### Текст
________

Век, когда правил Сатурн, золотым именуется ныне:
Мирно и кротко царил над народами бог, — но на смену
Худший век наступил, и людское испортилось племя,
Яростной жаждой войны одержимо и страстью к наживе.
Вскоре явились сюда авзонийская рать и сиканы,
Стали менять имена все чаще Сатурновы пашни.
Много здесь было царей и средь них — суровый и мощный
Тибр, — в честь него нарекли и реку италийскую Тибром,
И потеряла она старинное Альбулы имя».
(Там же. Кн. 8, 321-332)
Однако бессмертную славу в отдаленных поколениях принесла Вергилию не вторая, а первая половина «Энеиды». Ее я намерен представить подробнее и проиллюстрировать рядом фрагментов.
В 1-й книге поэмы рассказывается о путешествии Энея со спутниками к Сицилии и о том, как буря выбрасывает их на берег Ливии в окрестностях Карфагена. Юнона (в «Илиаде» — Гера) всячески препятствует Энею. Она ненавидит троянцев и к тому же получила предсказание, что любимый ею Карфаген будет — через добрых семь столетий — разрушен римлянами.

________

### Поставленная задача
Извлеките из текста об «Энеиде» без изменений фрагмент, который открывается словами «Век, когда правил» и завершается словами «страстью к наживе.».

________

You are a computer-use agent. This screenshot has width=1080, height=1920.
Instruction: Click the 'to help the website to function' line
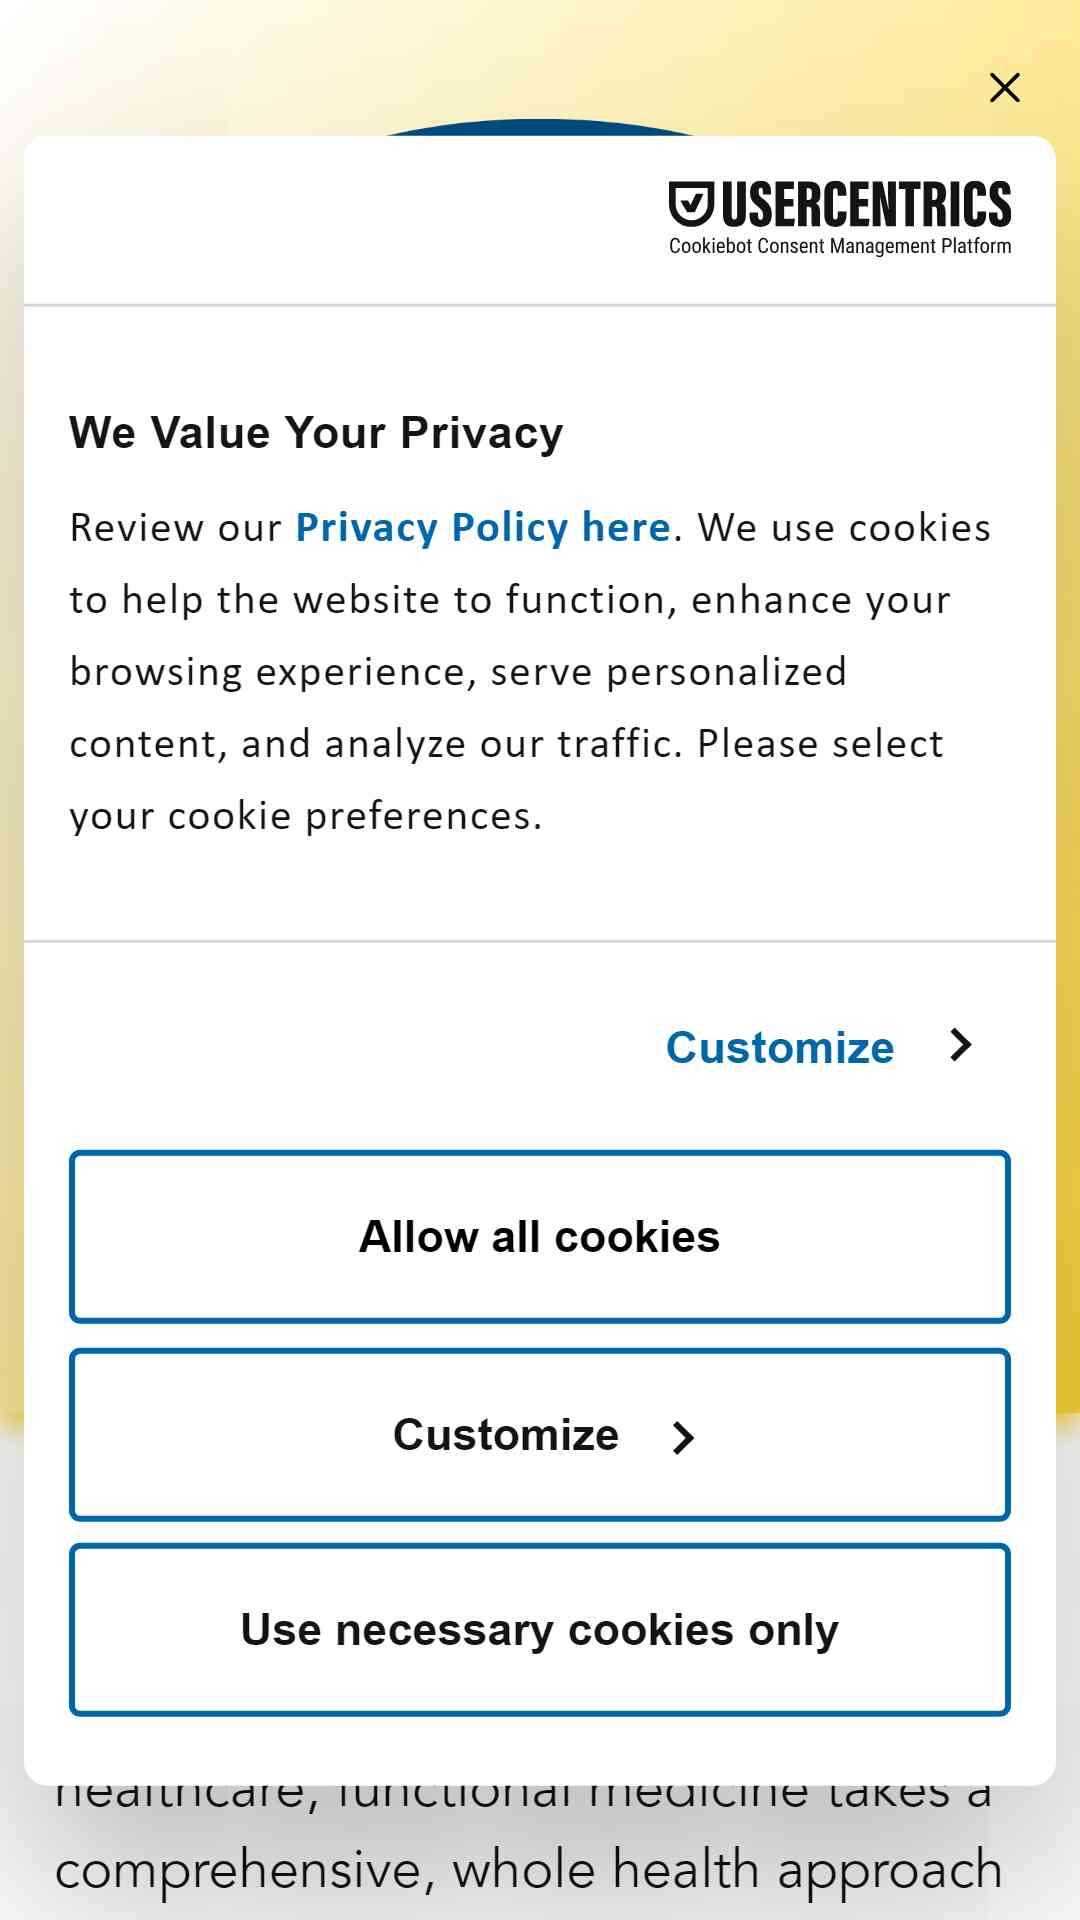coord(510,600)

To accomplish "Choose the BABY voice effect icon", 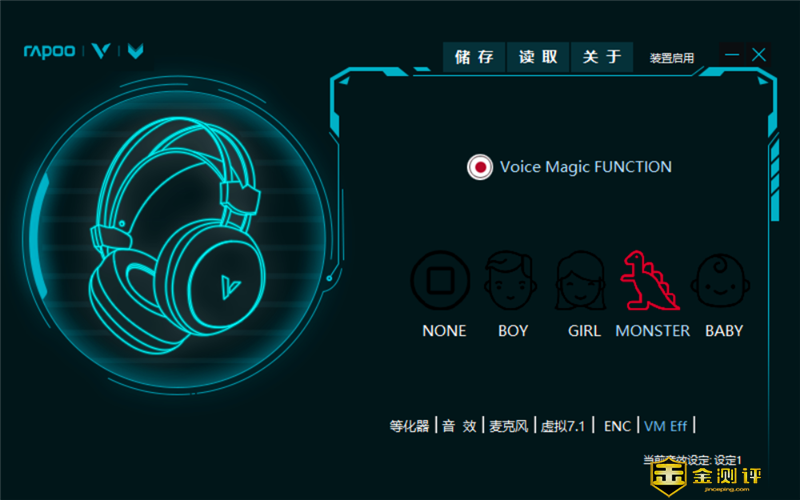I will pyautogui.click(x=723, y=280).
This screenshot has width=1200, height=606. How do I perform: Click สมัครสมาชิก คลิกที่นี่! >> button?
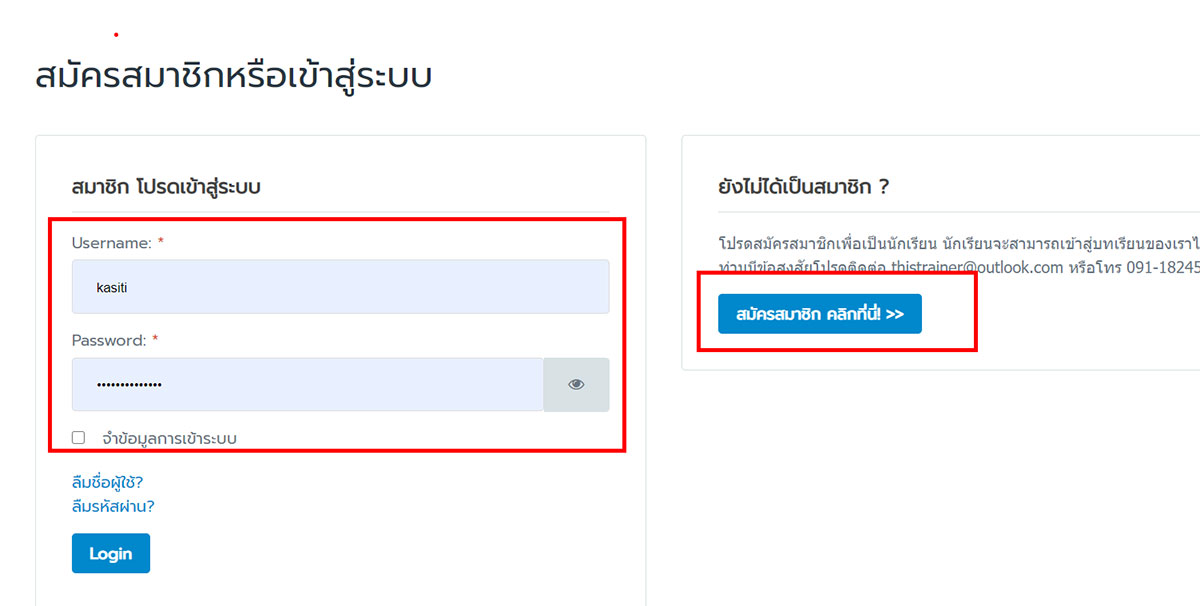click(x=820, y=314)
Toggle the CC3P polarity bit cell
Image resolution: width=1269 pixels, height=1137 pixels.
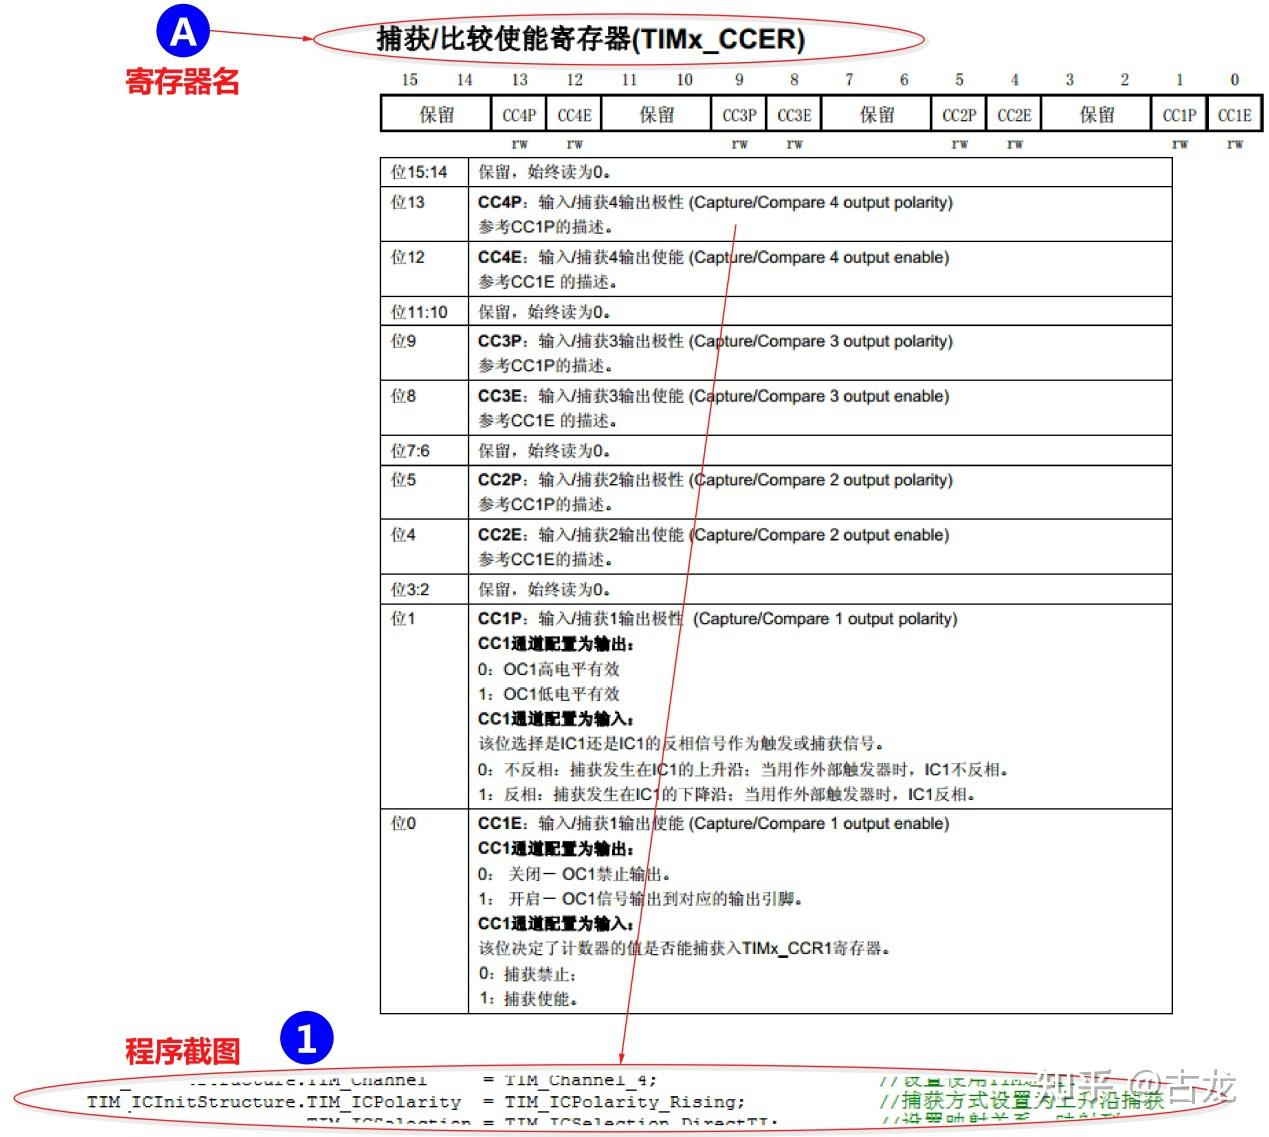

________

### Готовый ответ
Век, когда правил Сатурн, золотым именуется ныне:
Мирно и кротко царил над народами бог, — но на смену
Худший век наступил, и людское испортилось племя,
Яростной жаждой войны одержимо и страстью к наживе.